INPUT:
_ _ _ _ _ _ _
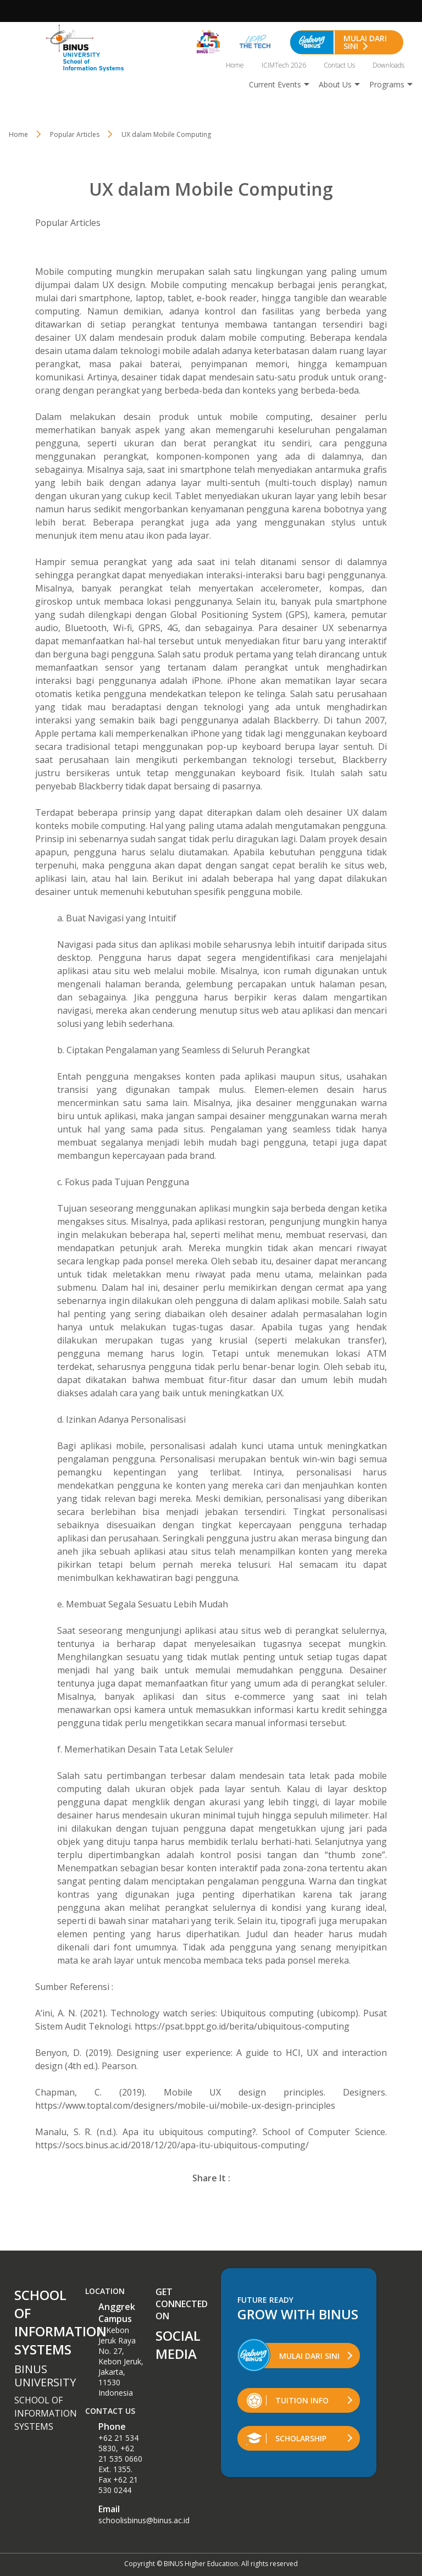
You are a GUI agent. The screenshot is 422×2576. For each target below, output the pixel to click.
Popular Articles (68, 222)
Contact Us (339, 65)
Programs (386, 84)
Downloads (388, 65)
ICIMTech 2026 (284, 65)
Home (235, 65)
_ _ _ _ _ _ _
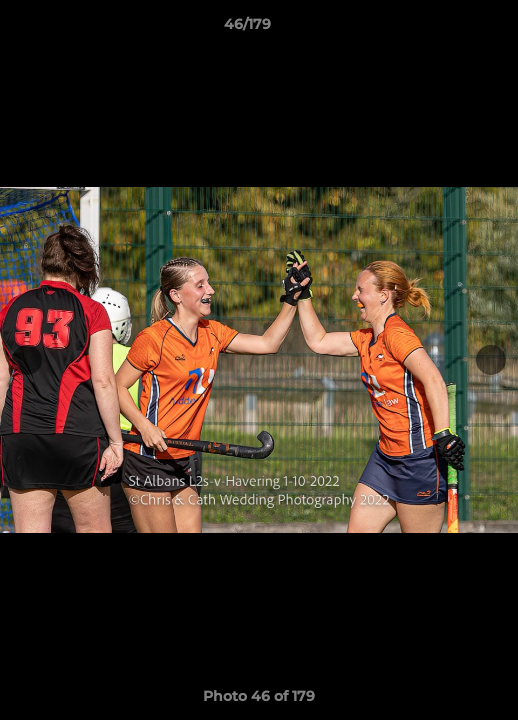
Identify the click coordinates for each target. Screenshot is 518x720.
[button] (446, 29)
_ _ _ _ _ _ _
PROBLEM: Lay out the records starting at the line containing "You are a GUI" and ending at the line containing "ICIMTech 2026 (284, 65)" as a Markdown table with the columns Row and Line, numbering each row and omitting blank lines.

OUTPUT BELOW:
| Row | Line |
|---|---|
| 1 | You are a GUI agent. The screenshot is 422×2576. For each target below, output the pixel to click. |
| 2 | Popular Articles (68, 222) |
| 3 | Contact Us (339, 65) |
| 4 | Programs (386, 84) |
| 5 | Downloads (388, 65) |
| 6 | ICIMTech 2026 (284, 65) |